The mixture of genres is part of what Hale has always liked most about this book, she said, and what kept her coming back to it over the course of more than a decade and many other writing projects.
“I don’t know what it is with me. If it’s not a challenge, then I feel like I’m cheating somehow,” she said. “Also I get bored easily, so I’ve written in over a dozen different genres. I like playing with, exploring and combining different genres and seeing what I can come up with. This book has so much of that.”
She also enjoyed being able to poke fun at the genre tropes of the books Josie falls into—from zombie apocalypse novels to romance to young adult.
“My goal with comedy is always to laugh at the thing while loving the thing,” Hale said.
She gave the example of “Austenland.” Hale said she loves Jane Austen books and movies, but also recognizes how ridiculous it is that Austen fans are so obsessed with fictional characters in a period of time that was not great for women and didn’t have indoor plumbing. She tried to capture that loving and mocking spirit in the genres she showcased in “Kind of a Big Deal.”
Hale also pulled from some of her life experiences in creating the character of Josie, especially related to her love of theater.
“I can say with much confidence that I was not a big deal in high school,” Hale said. “I am not a singer and nobody saw me on stage and went, ‘That girl’s going to be something,’ but I did grow up doing theater. … It was my happy space. It was where I made most of my really close friends, so I always wanted to write a book about a theater kid and really infuse my love of theater.”

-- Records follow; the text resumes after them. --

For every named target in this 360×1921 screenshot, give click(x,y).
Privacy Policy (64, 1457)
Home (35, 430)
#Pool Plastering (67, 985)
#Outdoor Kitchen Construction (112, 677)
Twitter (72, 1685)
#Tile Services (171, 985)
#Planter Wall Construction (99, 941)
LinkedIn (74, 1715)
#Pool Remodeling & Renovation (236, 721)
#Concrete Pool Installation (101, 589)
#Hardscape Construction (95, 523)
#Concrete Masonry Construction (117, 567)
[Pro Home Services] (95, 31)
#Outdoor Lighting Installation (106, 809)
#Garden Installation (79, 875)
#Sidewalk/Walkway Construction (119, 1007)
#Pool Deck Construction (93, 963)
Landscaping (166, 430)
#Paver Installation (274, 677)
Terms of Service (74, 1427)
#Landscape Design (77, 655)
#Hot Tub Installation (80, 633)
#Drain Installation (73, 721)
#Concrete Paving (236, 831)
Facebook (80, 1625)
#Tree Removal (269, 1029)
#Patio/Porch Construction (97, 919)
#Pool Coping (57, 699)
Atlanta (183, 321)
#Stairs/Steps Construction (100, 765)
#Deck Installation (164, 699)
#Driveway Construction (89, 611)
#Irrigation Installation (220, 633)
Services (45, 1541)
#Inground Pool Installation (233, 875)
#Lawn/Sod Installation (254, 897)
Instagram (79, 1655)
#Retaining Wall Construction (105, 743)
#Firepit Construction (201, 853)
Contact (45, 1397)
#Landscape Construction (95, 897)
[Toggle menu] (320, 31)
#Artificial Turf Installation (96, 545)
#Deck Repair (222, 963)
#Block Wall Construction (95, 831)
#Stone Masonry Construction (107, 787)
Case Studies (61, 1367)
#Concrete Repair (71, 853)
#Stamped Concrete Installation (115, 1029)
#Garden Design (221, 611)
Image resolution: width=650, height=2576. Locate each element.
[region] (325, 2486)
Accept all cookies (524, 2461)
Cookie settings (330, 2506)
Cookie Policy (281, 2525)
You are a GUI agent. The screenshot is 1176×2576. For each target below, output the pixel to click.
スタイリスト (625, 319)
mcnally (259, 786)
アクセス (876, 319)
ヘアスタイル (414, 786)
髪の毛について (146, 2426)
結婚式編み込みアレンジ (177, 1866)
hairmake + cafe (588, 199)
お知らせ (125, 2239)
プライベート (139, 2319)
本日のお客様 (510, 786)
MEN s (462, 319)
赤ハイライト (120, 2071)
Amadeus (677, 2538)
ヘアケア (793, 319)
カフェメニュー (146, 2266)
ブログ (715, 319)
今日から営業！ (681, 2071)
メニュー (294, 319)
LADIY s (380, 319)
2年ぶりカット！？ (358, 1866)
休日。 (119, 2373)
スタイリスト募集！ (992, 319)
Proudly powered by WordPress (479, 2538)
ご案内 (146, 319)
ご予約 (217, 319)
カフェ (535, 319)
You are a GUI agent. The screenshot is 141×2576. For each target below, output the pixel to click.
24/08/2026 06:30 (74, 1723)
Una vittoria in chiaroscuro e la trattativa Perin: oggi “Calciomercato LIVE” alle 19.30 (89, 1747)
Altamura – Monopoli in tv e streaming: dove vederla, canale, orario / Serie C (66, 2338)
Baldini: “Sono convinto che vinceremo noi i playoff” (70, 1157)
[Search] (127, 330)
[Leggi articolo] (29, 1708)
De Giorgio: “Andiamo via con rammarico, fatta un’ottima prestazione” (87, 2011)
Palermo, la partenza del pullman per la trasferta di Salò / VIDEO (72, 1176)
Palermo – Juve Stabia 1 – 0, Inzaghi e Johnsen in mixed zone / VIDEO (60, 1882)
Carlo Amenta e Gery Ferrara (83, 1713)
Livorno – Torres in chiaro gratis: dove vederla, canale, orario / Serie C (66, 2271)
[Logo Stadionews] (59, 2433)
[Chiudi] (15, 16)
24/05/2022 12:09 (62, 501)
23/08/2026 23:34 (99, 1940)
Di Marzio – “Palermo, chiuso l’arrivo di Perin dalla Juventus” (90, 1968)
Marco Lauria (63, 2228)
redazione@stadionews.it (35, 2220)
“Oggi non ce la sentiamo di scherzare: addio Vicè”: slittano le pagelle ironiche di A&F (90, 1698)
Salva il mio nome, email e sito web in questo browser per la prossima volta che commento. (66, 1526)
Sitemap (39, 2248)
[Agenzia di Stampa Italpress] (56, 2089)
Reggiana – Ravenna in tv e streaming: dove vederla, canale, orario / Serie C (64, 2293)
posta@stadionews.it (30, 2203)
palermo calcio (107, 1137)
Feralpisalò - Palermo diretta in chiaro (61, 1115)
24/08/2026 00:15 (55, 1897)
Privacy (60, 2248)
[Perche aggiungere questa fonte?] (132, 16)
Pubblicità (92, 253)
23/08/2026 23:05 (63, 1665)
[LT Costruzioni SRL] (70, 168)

Hale even met her husband doing theater in high school, similar to Josie and her high school boyfriend.
Another aspect of “Kind of a Big Deal” that breaks out of established categories in books is Josie’s stage of life. Generally, young adult books are about high schoolers and adult books are about adults past college age. This leaves the years immediately after high school pretty neglected in most popular literature.
“I think it is really a fascinating age,” Hale said. “Where suddenly you’re like, ‘ready, set, you’re an adult. What am I supposed to do now?’ I think it’s exciting and fun and it’s also scary and daunting. It’s great for storytelling because (young adults) are trying to get their feet under them and figure out who they are and where their place is in the larger world.”
Her goal was to show how there are a lot of possibilities at that time of life, and that young adults don’t have to decide everything right away.
As for what’s coming next, Hale and her husband, Dean, have the eighth “Princess in Black” book scheduled to release next fall. A few other projects have yet to be announced, especially with all the uncertainty coming from COVID-19.
“It’s hard to write in quarantine with four kids at home,” Hale admitted.
But pandemic or not, “Kind of a Big Deal” is finally out in the world after more than 10 years and more iterations than Hale has ever done on a book before, she said.
“It took many years of work,” she said. “But I finally have a book that I’m proud of.”